Page extract —
======

You can't determine the validity of the financial advice you receive until you know how your advisor is compensated for providing it.
For example, magazines and other media are driven by subscription and/or advertising revenues. Therefore, the publisher has an incentive to provide financial advice that maximizes those revenue streams even if it's diametrically opposed to your best interests.
Stock brokers and financial planners are often compensated by commissions and other incentives which can affect their recommendations.
This is why their financial plans seldom include direct ownership of investment real estate or building a business even though these are two of the most common ways to build wealth (click here to see our entire wealth strategy course so you can retire earlier than old).
“Free advice is worth half the price.”– Robert Half
You should always separate the financial advice function from the investment product sales function, and you should pay for them separately. Anything less causes a conflict of interest.
At Financial Mentor, the only thing we sell is financial education to help you retire early and wealthy. We have no hidden incentives from investment product sales or advertisers to bias what we say.
We never tout stocks, mutual funds, or any other investments, and you should be wary of financial advice from anyone who does.
Our job is to help you understand how the financial world works and what it really takes to build wealth.
When you're armed with the proper knowledge, then you can take control of your financial future and make the best decisions for yourself while ignoring all the biased and conflicted advice you receive from others.
12. Is The Financial Advice Generic, Or Is It Designed To Your Personal Needs?
One size doesn't fit all.
You're unique with different goals, resources, abilities, and needs compared to everyone else. Does the financial advice you receive take those unique characteristics into account?
It's not enough for your financial advisor to type your personal information into a computer and have it spit out a pseudo-customized financial plan with glossy pie charts designed to gather dust on your office shelf.
A computer can't know your skills, interests, and abilities, and these very attributes are what you'll be leveraging to build financial security.
Similarly, beware if your financial advice is coming from a one-size-fits-all seminar or generic “mentorship” program. The odds of it fitting your individual needs are very slim.
The same goes with newsletters and magazines that can't possibly provide advice specific to your personal situation. After all, how can information simultaneously provided to millions of people at the same time be personalized to your needs?

======

Aim of the task —
Extend the passage on evaluating financial advice by writing what comes next, starting after its final sentence.

Record set —
======

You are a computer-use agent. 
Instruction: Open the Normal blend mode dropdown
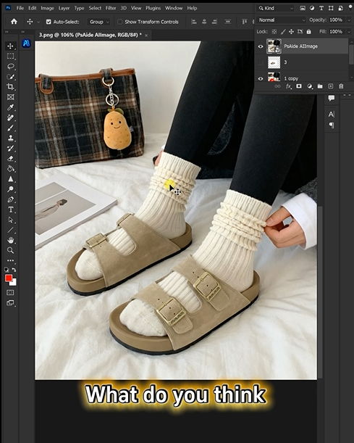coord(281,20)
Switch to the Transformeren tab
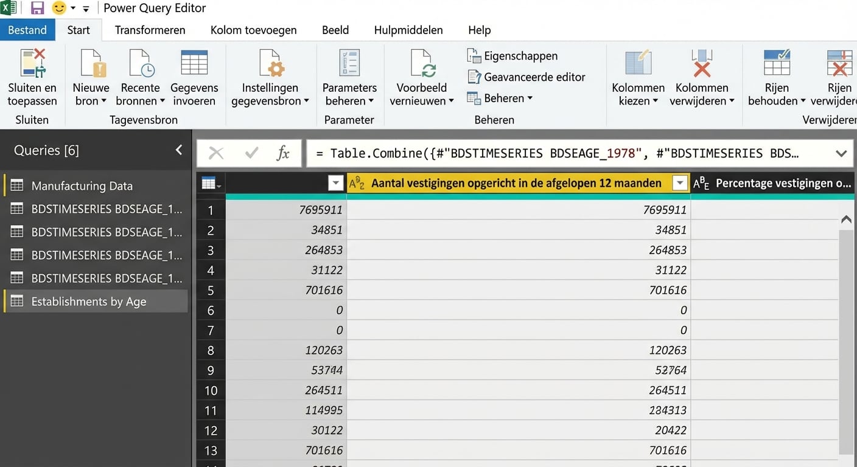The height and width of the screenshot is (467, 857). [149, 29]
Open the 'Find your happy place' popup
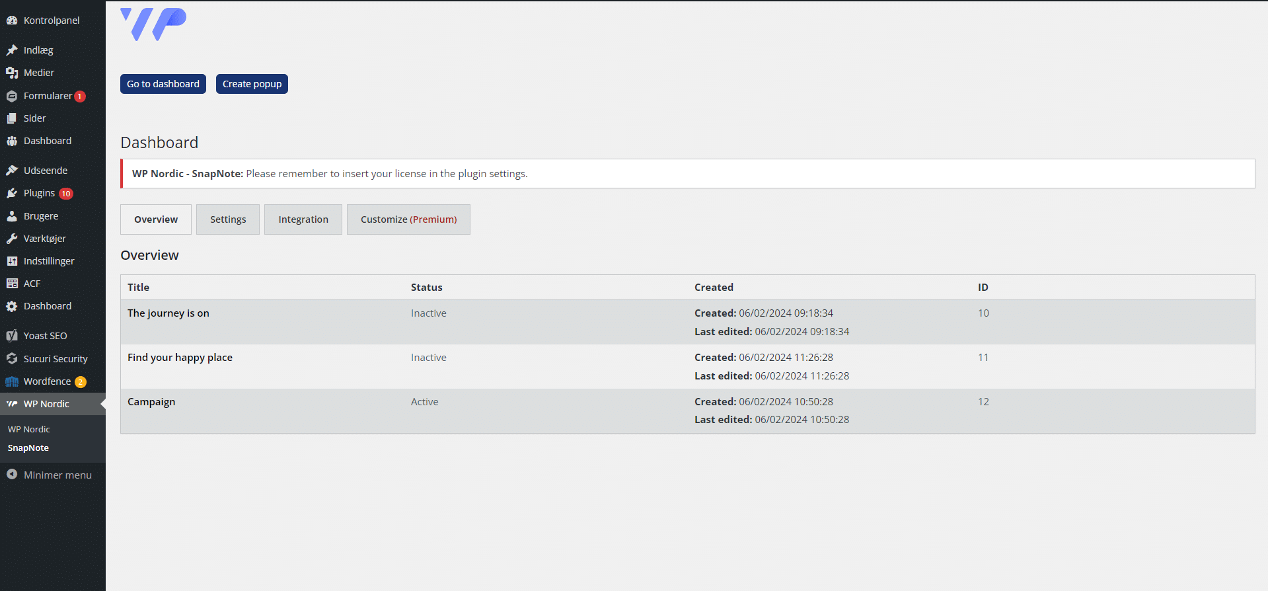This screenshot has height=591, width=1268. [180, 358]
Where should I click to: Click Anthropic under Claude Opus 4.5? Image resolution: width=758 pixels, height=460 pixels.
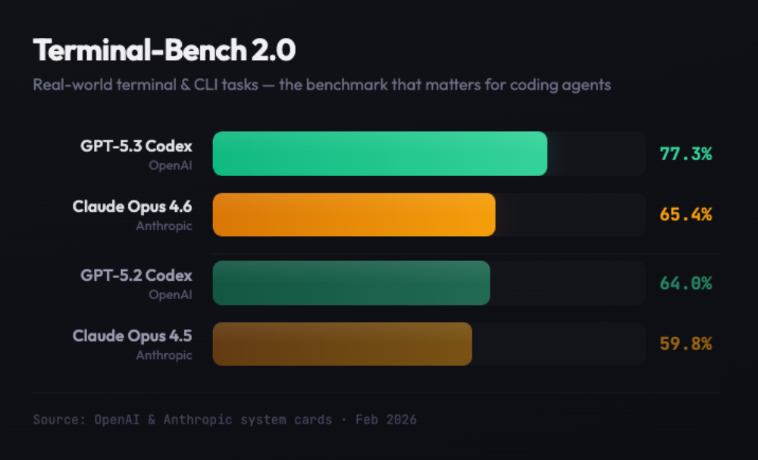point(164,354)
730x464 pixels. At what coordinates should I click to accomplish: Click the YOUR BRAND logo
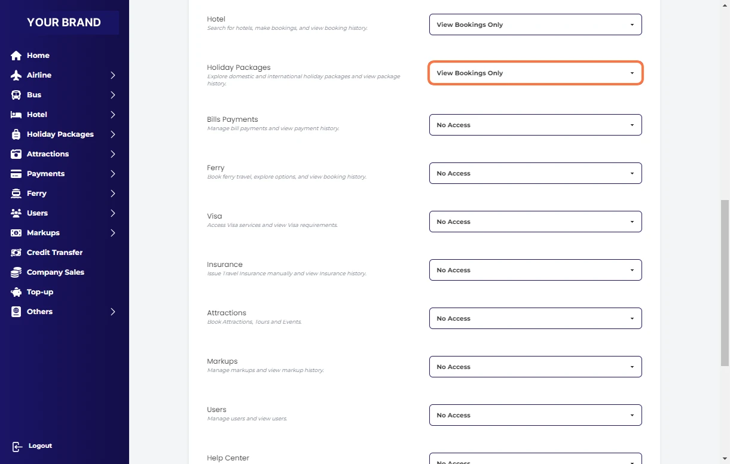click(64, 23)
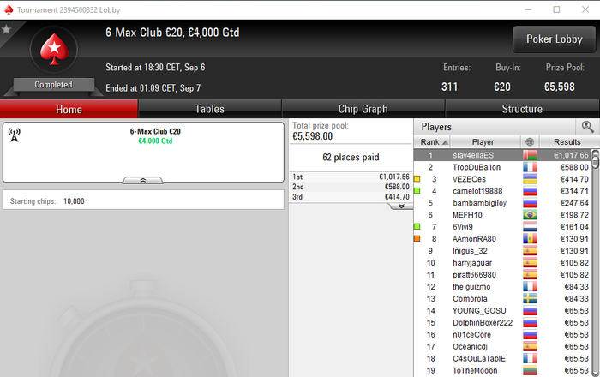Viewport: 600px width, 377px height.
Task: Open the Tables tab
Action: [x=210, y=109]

======

Answer to the problem —
That's why I designed the Seven Steps to Seven Figures course series into individual step-by-step modules. You only have to take modules appropriate for your personal needs. You don't have to waste time on inappropriate or unnecessary information.
You start your education based on what's most important to you now and end where you want so you get only the information that's right for you.
In Summary
Always remember that information from investment product sales people and the media should be taken with a grain of salt and a pound of caution.
Never invest based solely on their financial advice without completing your own due diligence and forming your own opinion based solely on the facts provided to you.
Ask first if the financial advice you receive can pass these twelve questions. Otherwise, don't put your money at risk:
- Is the advisor already successfully doing exactly what he is advising you to do?
- Is the advisor still “walking the talk”, or is he just “marketing the talk?”
- Will the advisor provide documented proof that his advice works?
- What's the advisor's background, education, training, skills, and experience?
- Has the advice been tested and proven successful through multiple market cycles?
- Does the advice provide a balanced viewpoint with both positive and negative attributes, or is it a one-sided sales job?
- Does the advice over-simplify the inherently complex nature of investing in an effort to make the sale?
- Is the advice based strictly on facts or does it include meaningless opinions?
- Is the advice a complete investment process, or a half-truth?
- Does the advice focus primarily on risk management and capital preservation?
- How is the advisor compensated? What are his conflicts of interest?
- Is the advice personalized to your needs, or is it generic?
Learn how to manage all the confusion surrounding the conflicting and contradictory financial advice so you can make well-educated decisions that are appropriate for your unique path to wealth and independence.
When you know how to sort good financial advice from bad then you can make smarter, more profitable investment decisions. I hope this due diligence checklist helps.